**Aim of the task:** Every record below needs to be printed again exactly.

START Given data

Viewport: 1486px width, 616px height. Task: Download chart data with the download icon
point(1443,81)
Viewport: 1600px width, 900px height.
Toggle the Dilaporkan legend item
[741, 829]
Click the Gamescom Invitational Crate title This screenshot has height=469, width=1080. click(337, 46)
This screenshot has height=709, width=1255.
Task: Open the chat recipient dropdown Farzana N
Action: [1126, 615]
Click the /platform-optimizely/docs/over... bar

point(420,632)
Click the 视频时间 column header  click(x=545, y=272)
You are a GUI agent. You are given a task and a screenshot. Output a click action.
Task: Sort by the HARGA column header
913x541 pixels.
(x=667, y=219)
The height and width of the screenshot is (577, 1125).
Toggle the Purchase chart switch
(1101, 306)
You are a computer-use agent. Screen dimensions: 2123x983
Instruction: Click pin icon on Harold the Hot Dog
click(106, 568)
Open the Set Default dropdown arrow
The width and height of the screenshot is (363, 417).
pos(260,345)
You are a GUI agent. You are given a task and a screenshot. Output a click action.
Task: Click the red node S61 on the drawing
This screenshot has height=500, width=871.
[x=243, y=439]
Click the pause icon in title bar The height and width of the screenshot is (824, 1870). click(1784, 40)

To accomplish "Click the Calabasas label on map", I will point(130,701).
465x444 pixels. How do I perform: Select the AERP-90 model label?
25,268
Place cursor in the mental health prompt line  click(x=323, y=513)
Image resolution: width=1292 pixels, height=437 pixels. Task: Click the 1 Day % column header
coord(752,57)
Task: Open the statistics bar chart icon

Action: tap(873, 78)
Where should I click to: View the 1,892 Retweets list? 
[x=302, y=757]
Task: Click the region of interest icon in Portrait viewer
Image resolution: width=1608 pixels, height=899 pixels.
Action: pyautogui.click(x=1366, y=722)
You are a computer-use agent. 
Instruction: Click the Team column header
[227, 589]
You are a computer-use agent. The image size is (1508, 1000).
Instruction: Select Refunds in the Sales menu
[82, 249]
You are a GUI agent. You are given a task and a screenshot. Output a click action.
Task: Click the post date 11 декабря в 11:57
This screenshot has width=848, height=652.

END Given data

**Task solution:**
Viewport: 1486px width, 616px height. Task: Download chart data with the download icon
point(1443,81)
Viewport: 1600px width, 900px height.
Toggle the Dilaporkan legend item
[741, 829]
Click the Gamescom Invitational Crate title This screenshot has height=469, width=1080. click(337, 46)
This screenshot has height=709, width=1255.
Task: Open the chat recipient dropdown Farzana N
Action: [1126, 615]
Click the /platform-optimizely/docs/over... bar

point(420,632)
Click the 视频时间 column header  click(x=545, y=272)
You are a GUI agent. You are given a task and a screenshot. Output a click action.
Task: Sort by the HARGA column header
913x541 pixels.
(x=667, y=219)
The height and width of the screenshot is (577, 1125).
Toggle the Purchase chart switch
(1101, 306)
You are a computer-use agent. Screen dimensions: 2123x983
Instruction: Click pin icon on Harold the Hot Dog
click(106, 568)
Open the Set Default dropdown arrow
The width and height of the screenshot is (363, 417).
pos(260,345)
You are a GUI agent. You are given a task and a screenshot. Output a click action.
Task: Click the red node S61 on the drawing
This screenshot has height=500, width=871.
[x=243, y=439]
Click the pause icon in title bar The height and width of the screenshot is (824, 1870). click(1784, 40)

To accomplish "Click the Calabasas label on map", I will point(130,701).
465x444 pixels. How do I perform: Select the AERP-90 model label?
25,268
Place cursor in the mental health prompt line  click(x=323, y=513)
Image resolution: width=1292 pixels, height=437 pixels. Task: Click the 1 Day % column header
coord(752,57)
Task: Open the statistics bar chart icon

Action: tap(873, 78)
Where should I click to: View the 1,892 Retweets list? 
[x=302, y=757]
Task: Click the region of interest icon in Portrait viewer
Image resolution: width=1608 pixels, height=899 pixels.
Action: pyautogui.click(x=1366, y=722)
You are a computer-use agent. 
Instruction: Click the Team column header
[227, 589]
You are a computer-use agent. The image size is (1508, 1000).
Instruction: Select Refunds in the Sales menu
[82, 249]
You are a GUI agent. You are given a task and a screenshot. Output a click action.
Task: Click the post date 11 декабря в 11:57
This screenshot has width=848, height=652.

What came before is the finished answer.